Uselessness Is Next to Saintliness

Fear, hunger, sex, and aggression are widely acknowledged, but one of the most destructive human impulses passes without notice: the urge to be useful. The wisest man I ever knew used to instruct his doctoral students to insert errors and infelicities in their dissertations - he was bound to assert his usefulness by changing something, he said, and if the dissertation came to him perfect, anything he changed would only mar it, and he would be unable to help himself. I used to follow this principle with my editor at the Village Voice, with considerable success. If there was an odd locution I wanted to get away with, I would insert a more badly-phrased one somewhere else, and he'd make the change there and leave my idiosyncratic sentence alone.

I thought of this the other day upon hearing a piece by a student composer that was just about perfect, without a note one could add or subtract. I was relieved that he wasn't studying with me, because I would have wanted to change something, and there was nothing to be profitably changed.

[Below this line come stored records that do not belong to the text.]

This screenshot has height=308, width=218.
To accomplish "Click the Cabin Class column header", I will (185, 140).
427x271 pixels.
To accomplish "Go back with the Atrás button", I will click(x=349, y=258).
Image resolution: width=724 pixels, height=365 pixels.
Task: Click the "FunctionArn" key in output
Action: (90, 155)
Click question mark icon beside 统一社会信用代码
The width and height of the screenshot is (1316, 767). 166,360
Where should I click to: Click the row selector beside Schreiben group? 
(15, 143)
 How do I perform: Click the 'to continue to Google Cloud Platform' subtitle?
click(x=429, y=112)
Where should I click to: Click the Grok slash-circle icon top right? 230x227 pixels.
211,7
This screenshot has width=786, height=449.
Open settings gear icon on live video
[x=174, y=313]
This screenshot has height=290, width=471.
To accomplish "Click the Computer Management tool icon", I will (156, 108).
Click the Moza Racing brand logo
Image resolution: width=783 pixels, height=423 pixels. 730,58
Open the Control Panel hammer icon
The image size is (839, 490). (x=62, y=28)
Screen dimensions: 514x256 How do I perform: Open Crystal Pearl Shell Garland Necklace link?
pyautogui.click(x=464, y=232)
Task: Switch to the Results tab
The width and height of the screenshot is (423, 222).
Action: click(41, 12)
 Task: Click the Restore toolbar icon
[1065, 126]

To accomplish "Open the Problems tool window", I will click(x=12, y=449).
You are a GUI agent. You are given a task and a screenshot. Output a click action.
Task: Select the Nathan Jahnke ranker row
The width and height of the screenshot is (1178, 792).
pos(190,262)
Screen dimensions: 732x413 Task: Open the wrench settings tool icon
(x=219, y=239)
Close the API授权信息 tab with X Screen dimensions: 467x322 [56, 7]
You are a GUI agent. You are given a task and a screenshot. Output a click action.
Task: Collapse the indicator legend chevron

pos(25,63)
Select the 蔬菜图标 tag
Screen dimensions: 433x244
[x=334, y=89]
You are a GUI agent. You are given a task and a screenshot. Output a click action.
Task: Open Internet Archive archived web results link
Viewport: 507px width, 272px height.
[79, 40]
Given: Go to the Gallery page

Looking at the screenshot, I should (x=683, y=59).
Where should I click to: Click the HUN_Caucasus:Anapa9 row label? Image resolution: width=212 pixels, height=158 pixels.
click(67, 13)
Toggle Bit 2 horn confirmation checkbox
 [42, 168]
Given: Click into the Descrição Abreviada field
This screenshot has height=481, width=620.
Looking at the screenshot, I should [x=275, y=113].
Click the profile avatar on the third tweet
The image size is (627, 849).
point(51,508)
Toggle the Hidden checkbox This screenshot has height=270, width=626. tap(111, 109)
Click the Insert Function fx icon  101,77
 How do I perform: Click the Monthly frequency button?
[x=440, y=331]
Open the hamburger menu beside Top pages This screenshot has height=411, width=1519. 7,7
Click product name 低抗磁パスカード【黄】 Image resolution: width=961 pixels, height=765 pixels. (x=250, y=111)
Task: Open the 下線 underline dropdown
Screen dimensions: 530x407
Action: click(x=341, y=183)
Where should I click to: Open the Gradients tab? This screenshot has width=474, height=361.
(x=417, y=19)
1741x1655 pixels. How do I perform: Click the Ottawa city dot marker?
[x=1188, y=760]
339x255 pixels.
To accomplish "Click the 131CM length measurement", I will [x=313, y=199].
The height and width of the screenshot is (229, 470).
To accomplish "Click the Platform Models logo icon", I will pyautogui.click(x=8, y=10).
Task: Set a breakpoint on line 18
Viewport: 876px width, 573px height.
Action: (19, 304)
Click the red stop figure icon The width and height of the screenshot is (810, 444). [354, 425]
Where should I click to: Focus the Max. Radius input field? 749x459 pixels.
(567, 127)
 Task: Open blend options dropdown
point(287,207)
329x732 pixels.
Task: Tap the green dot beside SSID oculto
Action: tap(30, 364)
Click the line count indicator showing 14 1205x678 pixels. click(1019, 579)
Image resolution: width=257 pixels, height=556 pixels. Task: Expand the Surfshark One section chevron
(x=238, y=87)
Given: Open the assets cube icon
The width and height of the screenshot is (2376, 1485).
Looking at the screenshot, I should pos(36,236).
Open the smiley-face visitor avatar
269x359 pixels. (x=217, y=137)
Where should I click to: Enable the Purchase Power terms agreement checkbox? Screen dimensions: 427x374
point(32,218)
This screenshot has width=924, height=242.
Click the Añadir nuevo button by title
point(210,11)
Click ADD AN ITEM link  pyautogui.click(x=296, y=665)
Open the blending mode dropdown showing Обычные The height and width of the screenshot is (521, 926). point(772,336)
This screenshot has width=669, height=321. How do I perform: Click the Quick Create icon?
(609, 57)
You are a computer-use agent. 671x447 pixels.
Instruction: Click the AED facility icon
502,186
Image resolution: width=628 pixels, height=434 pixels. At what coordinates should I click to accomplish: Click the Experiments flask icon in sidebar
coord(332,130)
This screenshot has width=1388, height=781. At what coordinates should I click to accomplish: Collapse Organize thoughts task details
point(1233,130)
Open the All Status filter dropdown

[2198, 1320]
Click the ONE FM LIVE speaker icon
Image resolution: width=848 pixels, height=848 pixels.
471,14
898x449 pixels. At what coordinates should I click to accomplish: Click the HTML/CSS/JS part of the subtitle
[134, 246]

Professors dearly like to feel they are doing some good in the world, and the student who shows up with a perfect piece is almost an affront. Even if a piece isn't perfect, it is sometimes evident that a student is following a process that he or she needs to go through, and no advice from outside will do any good. Usually the student is frustrated about the piece progressing too slowly, or not coming out the way desired; less often, the student is deluding himself about the effect he's creating, and needs a dose of reality. In those cases, advice and intervention are certainly called for. But 15, 20, 30 percent of the time the compositional process is simply following its necessary course, and no professorial interference can do any good. Sometimes the student even insists on advice and interference, and wants to be taught the kind of lesson that, ultimately, one can only learn for oneself. It takes a disciplined kind of austerity for the professor to stand down and not give advice when it won't be helpful. I get the impression that some composition teachers don't believe such moments exist.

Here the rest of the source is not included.